Web copywriting - the good and the not-so-good

Thursday, October 21, 2004

A long time on the web

I've just come back from a holiday in the north of Scotland (Newtonmore, if you're interested). It was great, if a little cold at this time of year, but that's hardly the point of the blog.

The thing is, we stayed with my friend and former colleague Shirlie Geddes. Along with her husband Chris, she runs the Coig Na Shee guest house - a very grand former hunting lodge on the outskirts of the village where they shoot a lot of the Monarch of the Glen TV series.

Coig Na Shee means "A fifth of fairy land" (...or something like it) in Gaelic, and the name really does justice to the place and the building. Shirlie and Chris have created something very special.

I wrote Shirlie's website around a year ago, and it's funny looking back to see what I'd do differently. There's definitely some extra search engine optimisation work required (the optimised page titles I wrote somehow got lost in the publishing process).

What's more interesting is how theit website will come to reflect the business. For example, they get tons of repeat visits. And their (offline) comments book is full of genuinely cracking reviews. Shirlie's also getting around 80 per cent of her business from the website - including a Google Adwords campaign.

So, we need to make the site reflect these facts, and get it working even harder for them. Should be fun - and perhaps an excuse to visit this beautiful part of Scotland.

It's tough being a web copywriter.

Saturday, October 09, 2004

Repurposing. Innit lovely?

I'm editing a series of business start-up guides for a customer. These will be printed, but will also be published as PDFs on the client's website. This online/offline publishing means I need to make them work well wherever they're viewed.

Unfortunately, there's not the budget or the time to create two versions.

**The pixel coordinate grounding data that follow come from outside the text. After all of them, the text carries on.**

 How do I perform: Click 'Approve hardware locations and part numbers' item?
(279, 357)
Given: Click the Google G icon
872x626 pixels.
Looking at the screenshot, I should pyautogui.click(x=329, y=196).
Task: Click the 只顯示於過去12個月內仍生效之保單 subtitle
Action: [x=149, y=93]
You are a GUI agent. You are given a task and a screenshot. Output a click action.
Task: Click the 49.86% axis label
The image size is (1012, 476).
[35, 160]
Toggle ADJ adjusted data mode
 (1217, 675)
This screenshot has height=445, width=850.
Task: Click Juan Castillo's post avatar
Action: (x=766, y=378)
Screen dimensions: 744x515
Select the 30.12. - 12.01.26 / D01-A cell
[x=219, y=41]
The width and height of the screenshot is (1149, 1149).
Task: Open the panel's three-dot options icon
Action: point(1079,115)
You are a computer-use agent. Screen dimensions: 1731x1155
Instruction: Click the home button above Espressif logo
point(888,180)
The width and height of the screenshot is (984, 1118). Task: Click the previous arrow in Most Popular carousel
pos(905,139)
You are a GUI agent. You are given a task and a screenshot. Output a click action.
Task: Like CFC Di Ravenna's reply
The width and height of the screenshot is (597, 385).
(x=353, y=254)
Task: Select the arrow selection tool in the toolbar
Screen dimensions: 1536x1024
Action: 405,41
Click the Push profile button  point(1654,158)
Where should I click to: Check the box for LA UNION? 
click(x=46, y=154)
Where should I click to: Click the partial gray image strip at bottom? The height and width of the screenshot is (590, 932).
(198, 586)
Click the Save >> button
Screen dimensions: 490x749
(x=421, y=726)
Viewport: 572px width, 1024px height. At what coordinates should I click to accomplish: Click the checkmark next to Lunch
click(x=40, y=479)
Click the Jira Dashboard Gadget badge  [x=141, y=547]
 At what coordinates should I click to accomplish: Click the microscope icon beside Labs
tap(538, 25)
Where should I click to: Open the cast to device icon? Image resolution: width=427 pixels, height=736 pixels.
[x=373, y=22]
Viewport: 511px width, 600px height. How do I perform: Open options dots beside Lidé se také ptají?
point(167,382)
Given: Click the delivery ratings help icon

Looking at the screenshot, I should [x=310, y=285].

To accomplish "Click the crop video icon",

So, I've agreed with the client to approach this like a web copywriting project. That means lots of sub-headings, short sentences, a personal tone and all the usual hallmarks of web copy.

Anyway, it's a 45,000 word project and I've only done 6000 so far, so I really should be going.

Friday, October 01, 2004

Content management horror

I wasted three hours today wrestling with a client's unruly content management system. The lesson? Ask the copywriters when you're writing the functional spec sheet. And make sure stability and speed are given more weight than some whizz-bang feature or other.